Conclusion for policy: educational supports will be of most benefit to those immigrants with the least likelihood of returning to their country of origin – principally but not exclusively refugees.

  1. Skill transferability; pre-immigration education and other forms of human capital.

This is perhaps the most important determinant of whether or not immigrants obtain education in the destination country. Some of the literature reports that human capital acquired before immigration has a negative effect on the acquisition of destination country education and some report a positive effect.

The direction – positive or negative – of the effect of pre-immigration education and human capital on post-immigration acquisition of education depends entirely on whether the pre-immigration human capital acts as a substitute or as a complement to education in the destination country.

Whether education and human capital acts as a substitute or a complement to education obtained in the host country hinges on what might broadly be called the transferability of skills obtained overseas.

The transferability of skills and human capital from origin to destination.

This is the discussion that lies at the heart of the problem of the seemingly paradoxical result shown by Reitz (2001) and Green and Green (1999) that despite the arrival in Canada over the last twenty years of increasingly educated cohorts of migrants their earnings in the Canadian labour market have shown a consistent and persistent downward trend relative native-born.
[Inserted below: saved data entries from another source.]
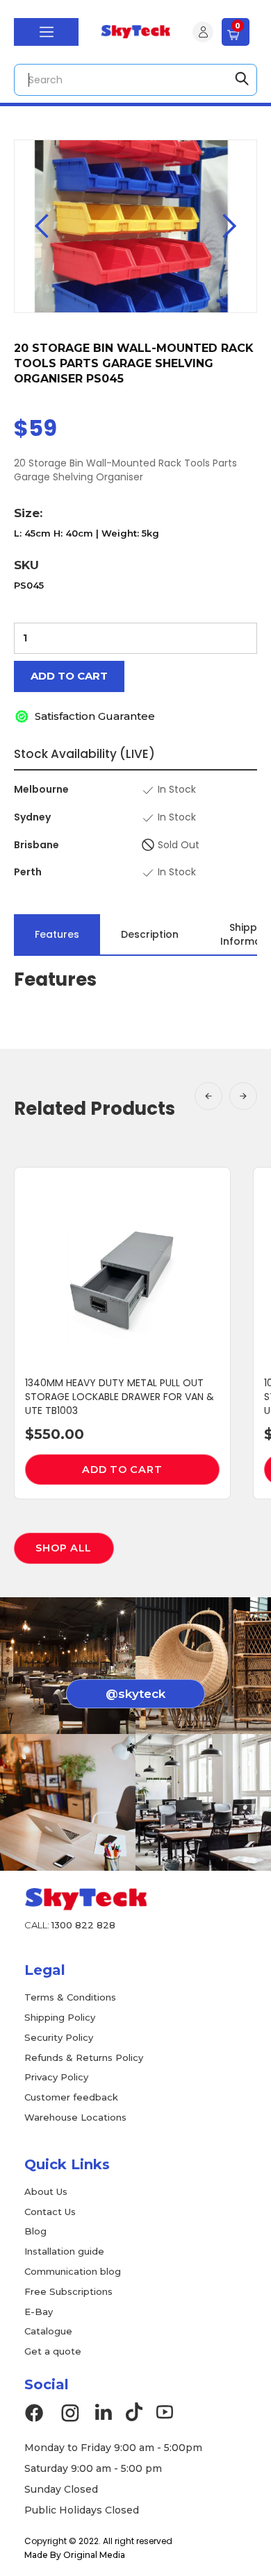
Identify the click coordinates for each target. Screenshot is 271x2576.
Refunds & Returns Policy (83, 2057)
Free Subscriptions (68, 2291)
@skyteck (135, 1694)
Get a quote (52, 2351)
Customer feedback (71, 2097)
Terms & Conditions (70, 1997)
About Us (45, 2191)
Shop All (63, 1548)
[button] (46, 32)
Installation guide (64, 2251)
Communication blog (72, 2271)
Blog (35, 2231)
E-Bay (38, 2311)
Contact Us (50, 2211)
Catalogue (48, 2331)
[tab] (57, 934)
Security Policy (58, 2037)
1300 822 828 (83, 1924)
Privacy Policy (56, 2076)
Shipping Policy (59, 2017)
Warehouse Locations (75, 2117)
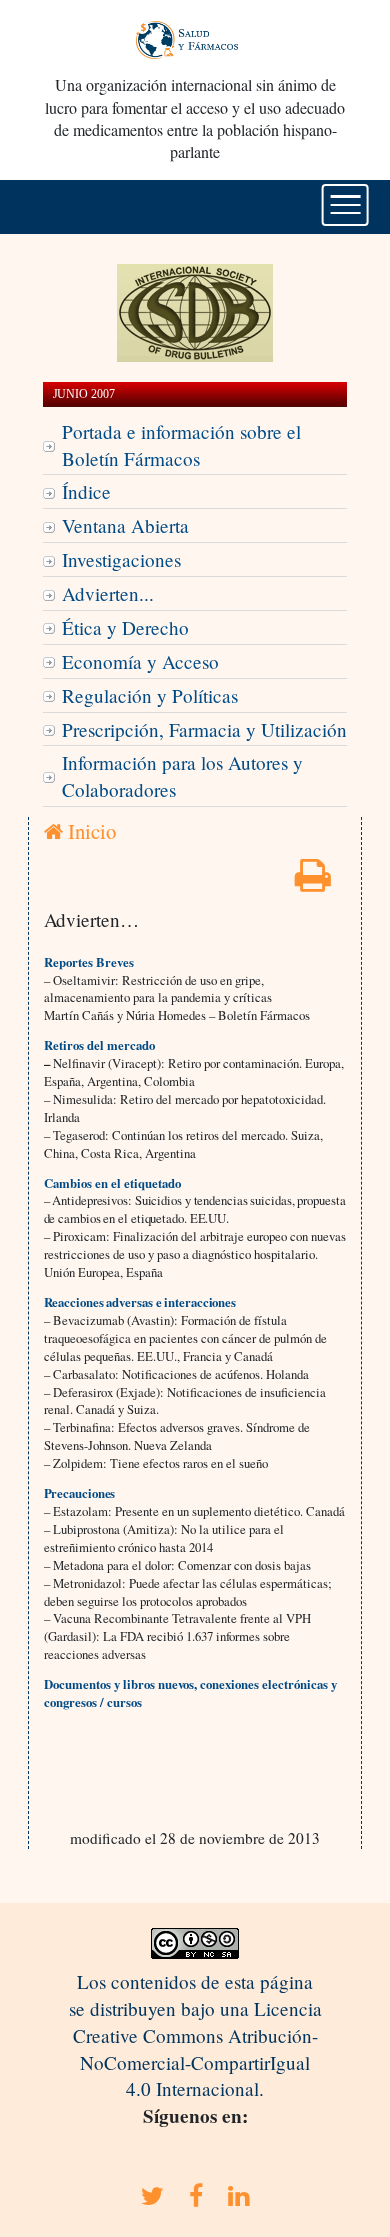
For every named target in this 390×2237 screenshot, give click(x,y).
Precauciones (80, 1493)
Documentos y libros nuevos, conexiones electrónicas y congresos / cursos (190, 1693)
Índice (86, 491)
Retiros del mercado (99, 1045)
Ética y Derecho (125, 627)
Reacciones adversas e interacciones (140, 1302)
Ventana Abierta (125, 525)
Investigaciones (121, 559)
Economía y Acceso (140, 661)
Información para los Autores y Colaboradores (182, 776)
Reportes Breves (89, 962)
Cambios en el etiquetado (112, 1183)
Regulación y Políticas (150, 695)
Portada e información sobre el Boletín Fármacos (181, 445)
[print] (313, 881)
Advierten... (108, 593)
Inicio (89, 831)
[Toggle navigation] (345, 205)
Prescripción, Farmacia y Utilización (204, 729)
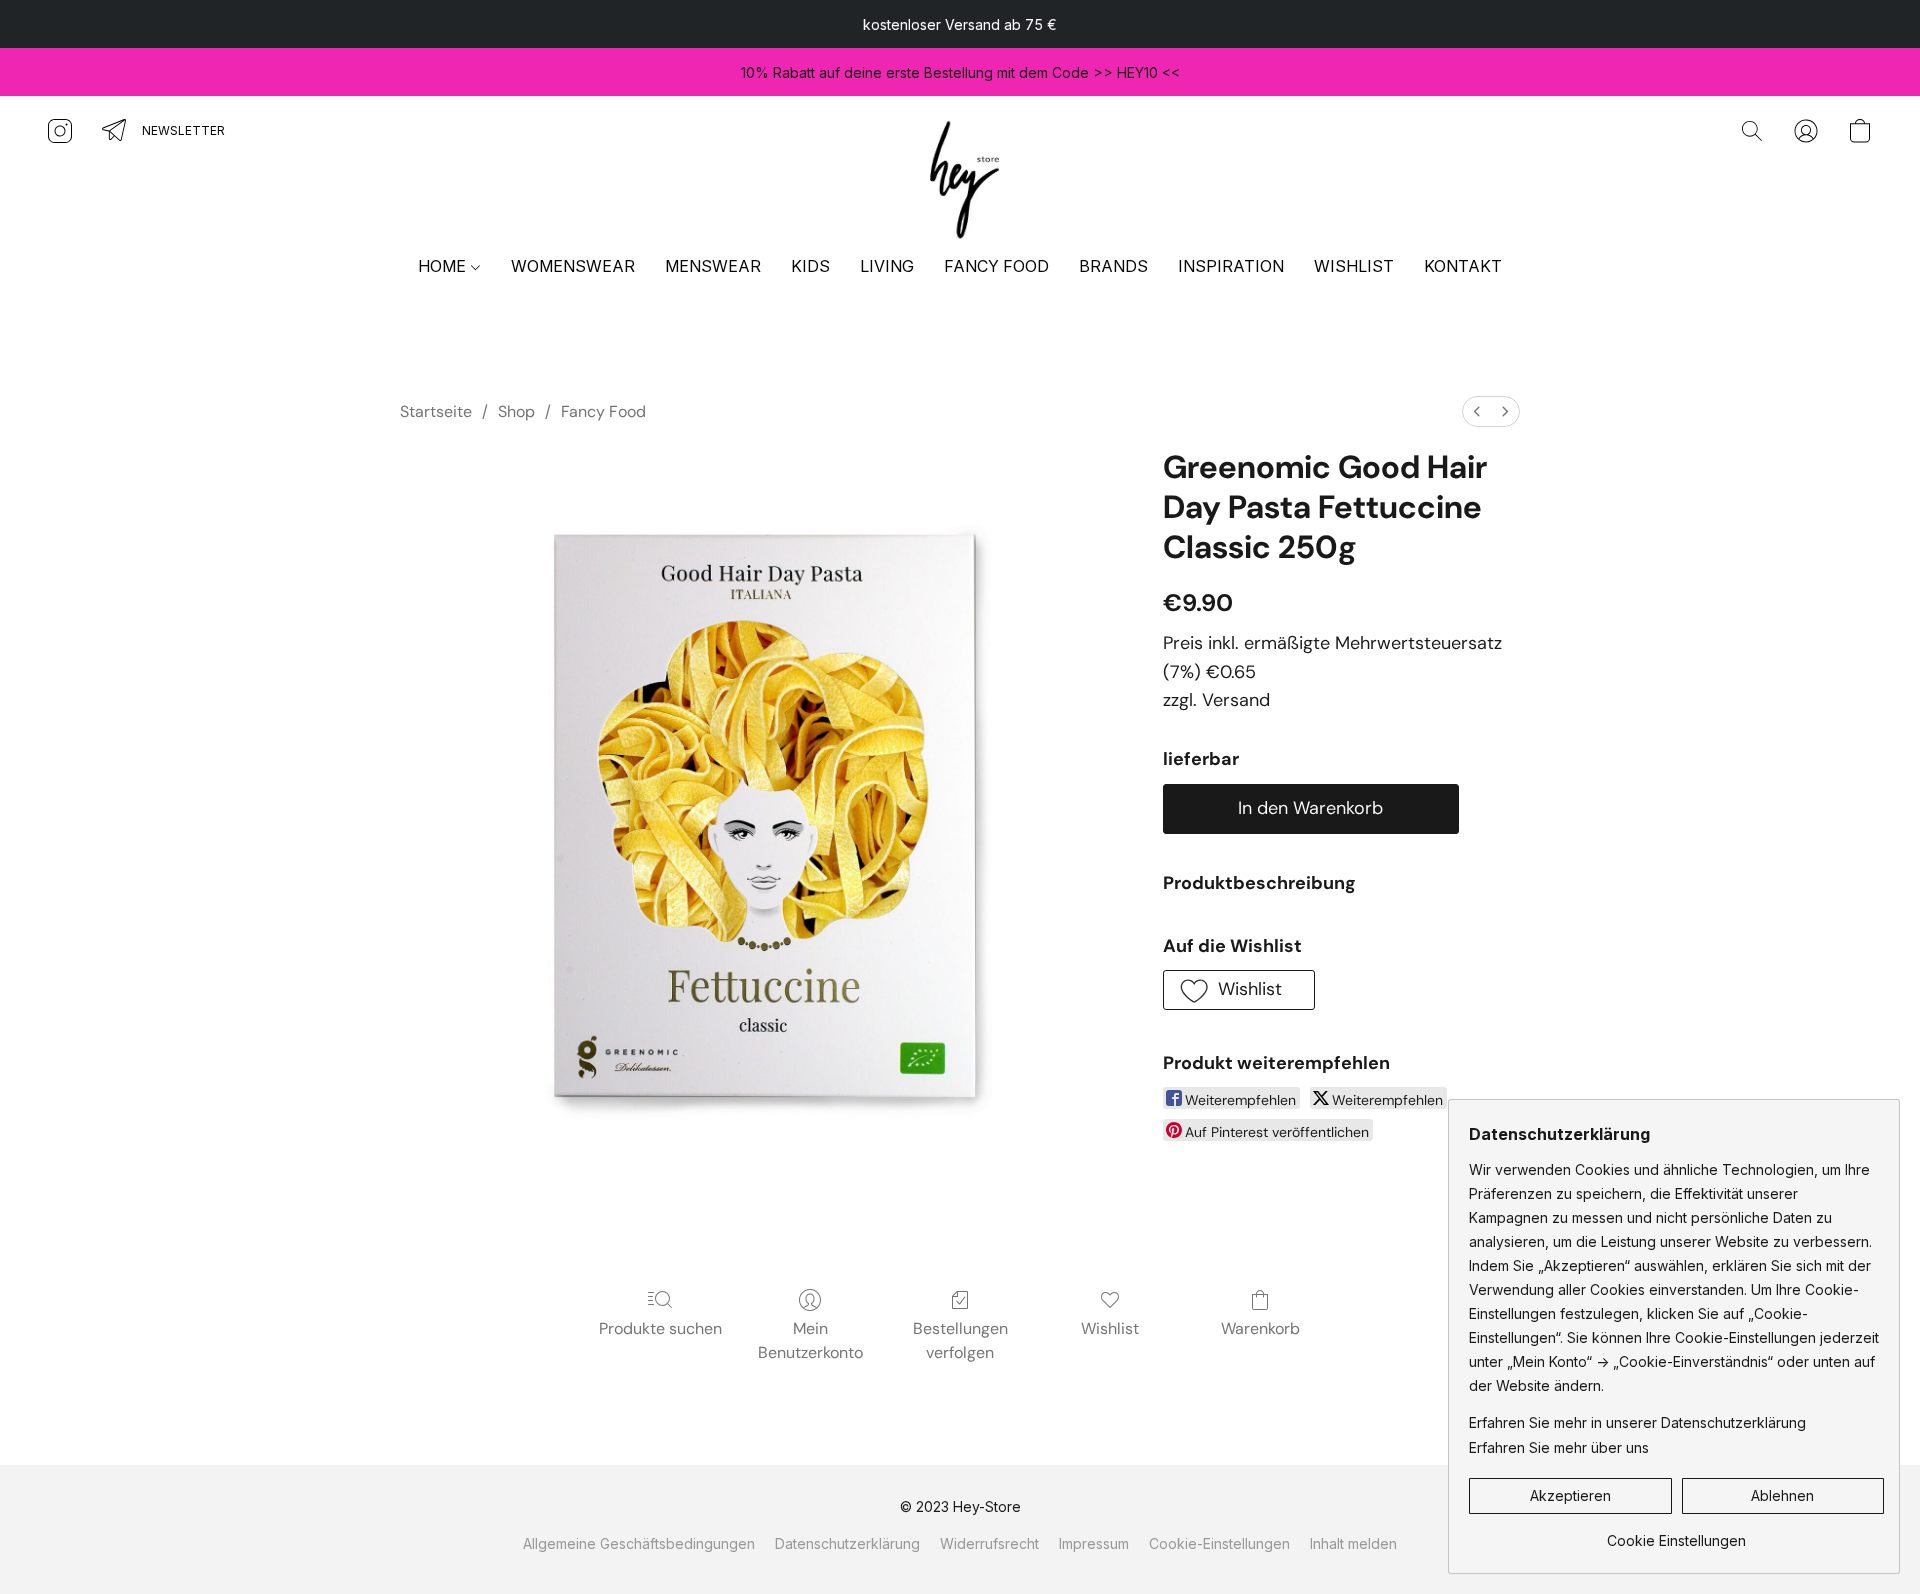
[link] (1676, 1533)
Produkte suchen (660, 1328)
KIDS (810, 266)
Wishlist (1110, 1328)
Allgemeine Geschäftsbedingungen (639, 1543)
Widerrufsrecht (989, 1543)
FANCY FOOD (996, 266)
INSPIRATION (1231, 266)
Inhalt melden (1353, 1543)
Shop (516, 411)
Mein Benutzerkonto (810, 1340)
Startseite (436, 411)
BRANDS (1113, 266)
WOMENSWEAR (573, 266)
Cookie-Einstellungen (1219, 1543)
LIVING (887, 266)
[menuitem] (1477, 411)
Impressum (1094, 1543)
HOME (444, 266)
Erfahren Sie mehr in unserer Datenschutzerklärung (1637, 1422)
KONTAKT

Skill transferability and the way in which it interacts with education received in the host country is of particular importance given Reitz (2001)’s estimate an annual loss of 2.4 billion dollars associated with the unrecognized credentials or skills of those born in another country. One thing, at least, is clear across all of the studies examined below and is worth mentioning at the start; that country of origin plays an important part in the degree to which skills are transferable. Ferrer and Riddell (2004) found that in Canada, generally speaking, human capital imported by immigrants from the UK, the US or Africa was discounted the least by Canadian employers compared with immigrants from Europe and, especially, Asia.

The mechanics of the transferability of skills across borders.

The crux of the problem is this; the more transferable human capital is from the country of origin to the destination country, the greater the opportunity cost for migrants of investing in destination country human capital and therefore the less likely the immigrant will be to invest in destination country human capital.

Human capital that is not transferable thus not a substitute for destination country human capital can complement destination country education. This complementarity is explained by Ferrer and Riddell (2004) as arising out of the fact that skill transferability is not an immutable quantity and that post-immigration acquisition of human capital increases the transferability of skills acquired in the country of origin. In effect, education or human capital acquired in the destination country provides a signalto employers in the destination country of the quality and local applicability of previously obtained human capital. Destination country acquired human capital can also provide a country- or culture-specific element to human capital obtained overseas.

Substitutes or Complements?

Despite finding that Cubans invest more in education than most other Hispanic immigrants to the United States, Borjas (1982) finds what he interprets to be an unambiguous negative effect of pre-immigration years of education obtained by Cubans on their demand for American education. It is important to note that he uses years of education only rather than some broader measure of human capital. His results seem to imply that – up until the early 1980s at least – Cuban education was recognised by some American employers as having value. It is also worth noting the pre-immigration education obtained by Cubans who arrived in the US before 1959 (when Castro came to power) had a much greater negative effect on the likelihood of obtaining post-immigration education than for Cubans who arrived later.